AI Summary • Published on Dec 17, 2025
The Orienteering Problem (OP) is a classical combinatorial optimization challenge focused on finding a path that visits a subset of locations to maximize collected rewards, subject to a limited resource budget such as time or distance. Unlike problems like the Traveling Salesman Problem that aim to visit all locations, the OP's selective nature makes it highly relevant for resource-constrained applications including urban logistics, tourism, and drone path planning. While earlier surveys covered the field up to 2017, significant advancements have occurred since then, introducing new structural variants like Set and Dubins OPs, incorporating uncertainty and multi-period decision-making, and leveraging learning-based methods. This review addresses the existing gap by providing a unified structural framework to connect these recent models and solution methodologies, clarifying how their underlying components impact computational properties and algorithm design.
This systematic review analyzes OP research published between 2017 and 2025, adhering to PRISMA (Preferred Reporting Items for Systematic Reviews and Meta-Analyses) guidelines.
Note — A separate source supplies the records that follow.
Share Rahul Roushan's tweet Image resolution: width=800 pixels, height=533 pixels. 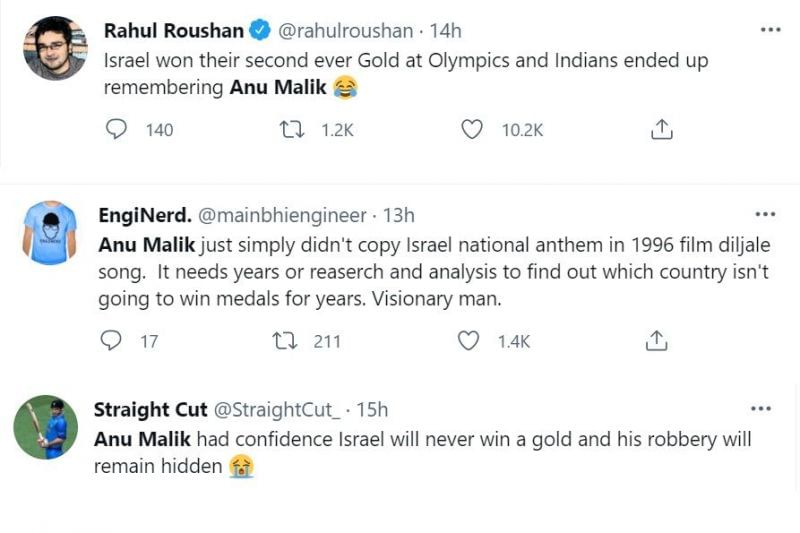click(661, 129)
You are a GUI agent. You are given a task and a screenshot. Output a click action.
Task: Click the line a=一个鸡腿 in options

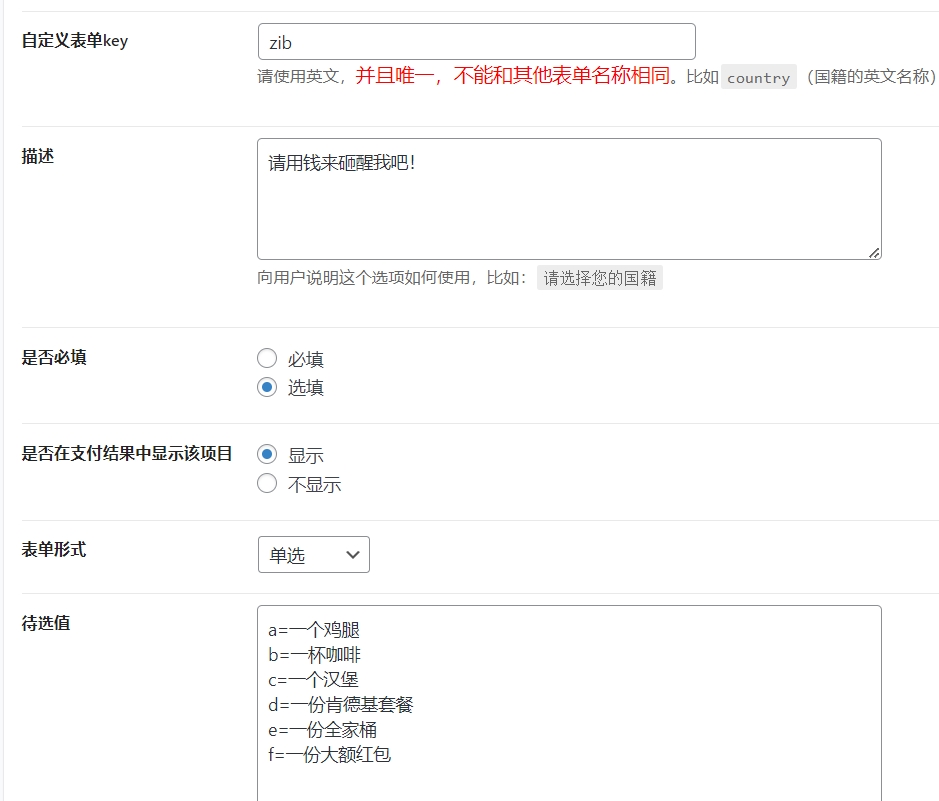click(313, 629)
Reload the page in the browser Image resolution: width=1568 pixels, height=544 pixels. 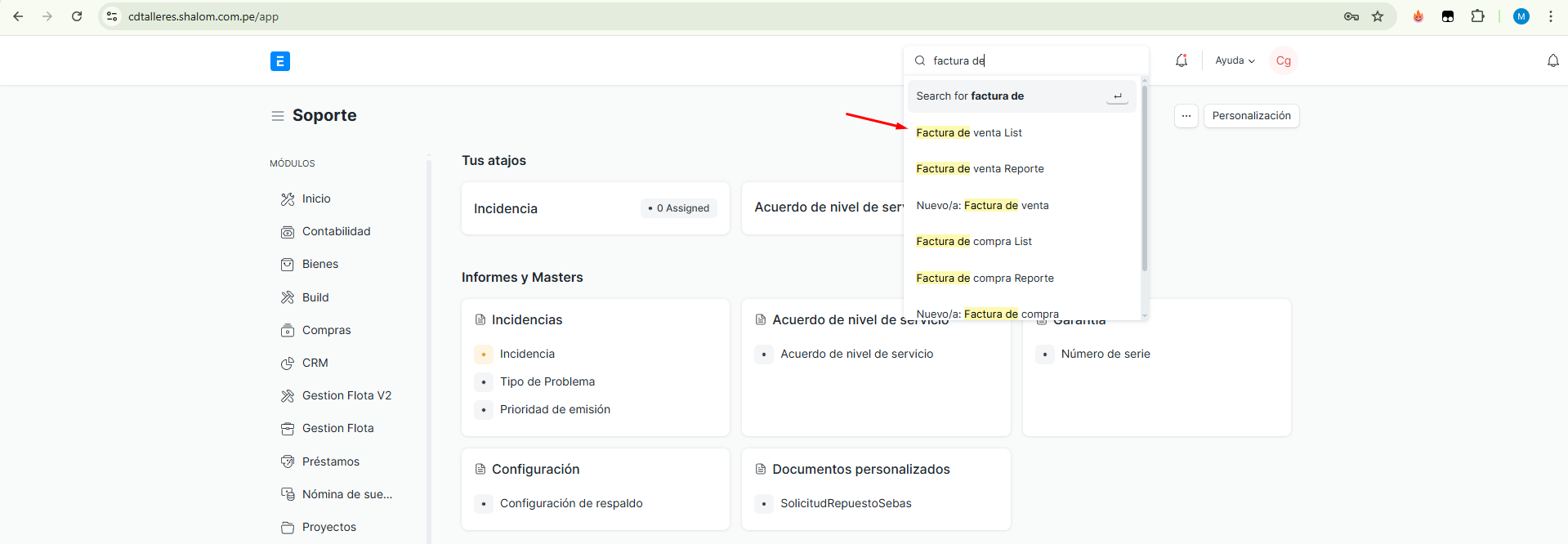[77, 16]

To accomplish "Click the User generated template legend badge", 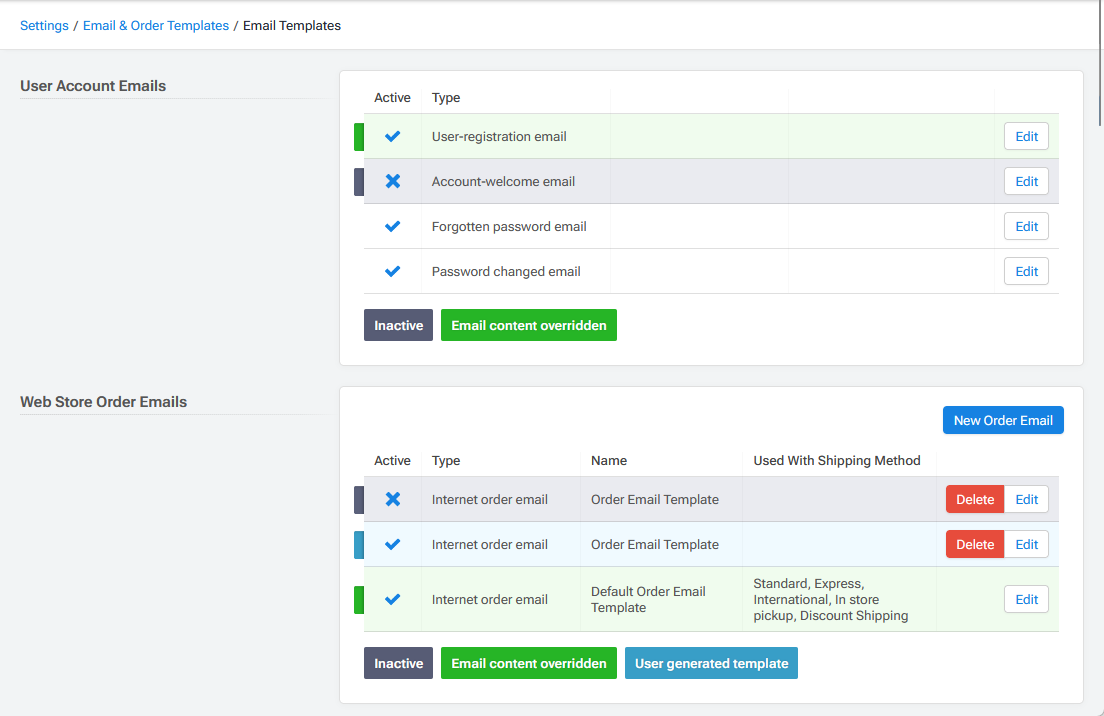I will pos(711,663).
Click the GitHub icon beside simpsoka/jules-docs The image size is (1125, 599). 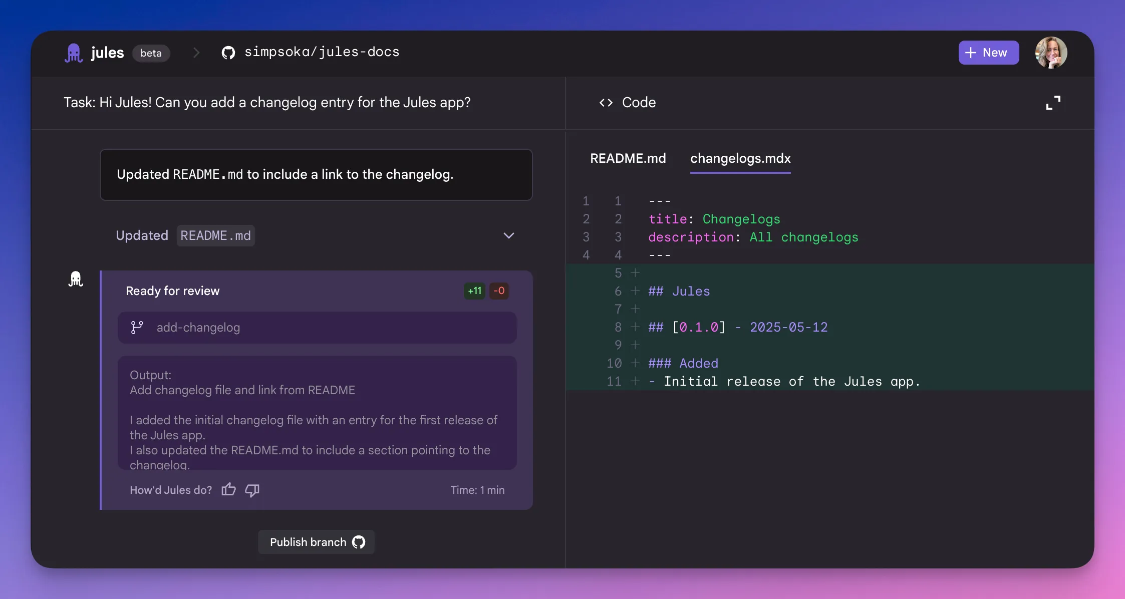(228, 51)
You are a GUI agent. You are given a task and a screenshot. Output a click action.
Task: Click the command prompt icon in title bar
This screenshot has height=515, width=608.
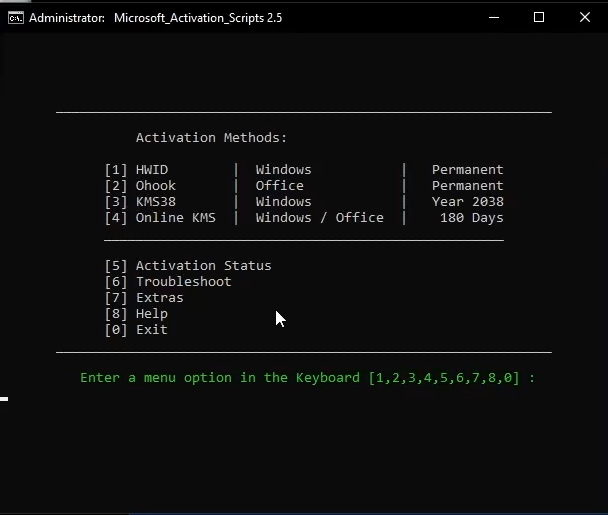pyautogui.click(x=16, y=17)
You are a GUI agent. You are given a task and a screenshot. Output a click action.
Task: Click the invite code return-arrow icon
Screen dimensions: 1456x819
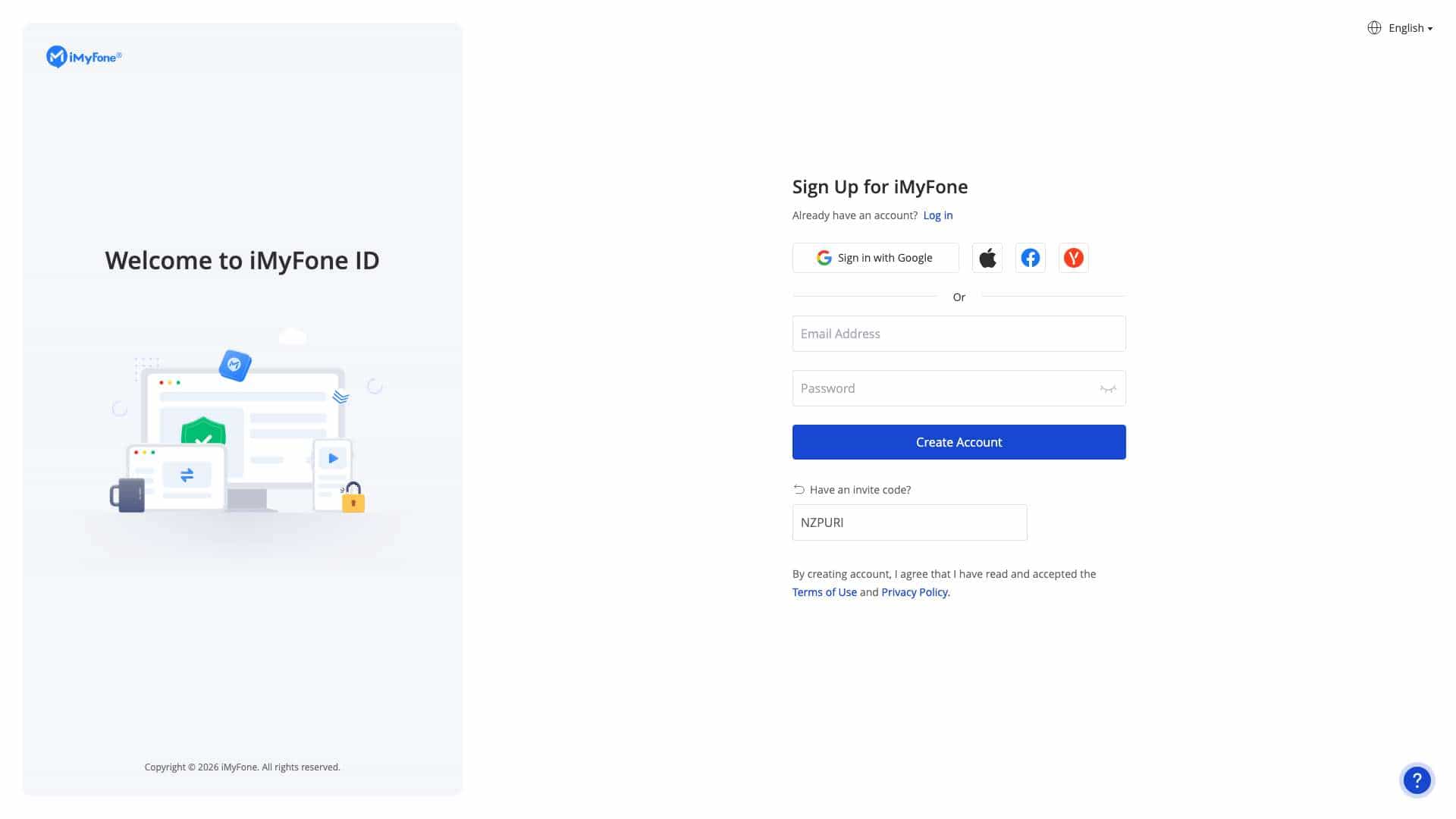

The authors identified and scrutinized 112 peer-reviewed studies from the Web of Science Core Collection, focusing on those introducing new models, algorithms, or substantial methodological improvements. A novel component-based taxonomy was developed, categorizing OP variants into time-, path-, node-, structure-, and information-based extensions. Solution approaches were also classified, including exact algorithms, heuristics and metaheuristics, and emerging learning-based methods, with particular attention to matheuristics and advancements in artificial intelligence like reinforcement learning and neural networks.
The survey's key contributions include a comprehensive component-based taxonomy that unifies diverse OP variants and an analysis of how each component influences computational complexity and polyhedral properties. It synthesizes recent advancements, highlighting a convergence between exact and heuristic methods, where matheuristics increasingly embed exact components, and exact algorithms incorporate heuristic-inspired strategies for scalability. Solution representations have evolved from direct edge selection to giant tours or clusters, enabling solvers to handle thousands of customers. For variants with high uncertainty (e.g., Stochastic and Time-Dependent OPs), there's a trend towards integrating simulation with optimization and the growing use of Machine Learning for real-time responsiveness. Conversely, for structurally complex variants (e.g., OPMV, CluOP), there's a resurgence of exact methods and advanced Branch-and-Cut-and-Price algorithms. Emerging models extend temporal dimensions to multi-period planning, introduce complex reward attributes, incorporate vehicle kinematics for UAVs and robots, modify combinatorial structures for group-level coverage (Set OP), and integrate advanced uncertainty management through probabilistic, dynamic, uncertain, and robust frameworks.
The review identifies four critical avenues for future research to address the escalating scale and complexity of the Orienteering Problem. Firstly, enhancing scalability and AI integration involves developing ML-aided exact methods, leveraging Generative AI and Large Language Models for heuristics, and utilizing Transformer-based architectures for multi-agent coordination, alongside Explainable AI. Secondly, improving robustness and uncertainty management calls for exploring Distributionally Robust Optimization, integrating Digital Twins with IoT data for dynamic re-routing, and developing multi-objective variants. Thirdly, promoting sustainability and green logistics requires focusing on the Green Orienteering Problem, including models for non-linear battery degradation and charging station planning for electric fleets. Finally, tailoring OP models to domain-specific applications, such as UAV kinematics, bioinformatics, and public health, will strengthen practical relevance. These interdisciplinary efforts are crucial for balancing computational costs with solution effectiveness to tackle complex real-world challenges.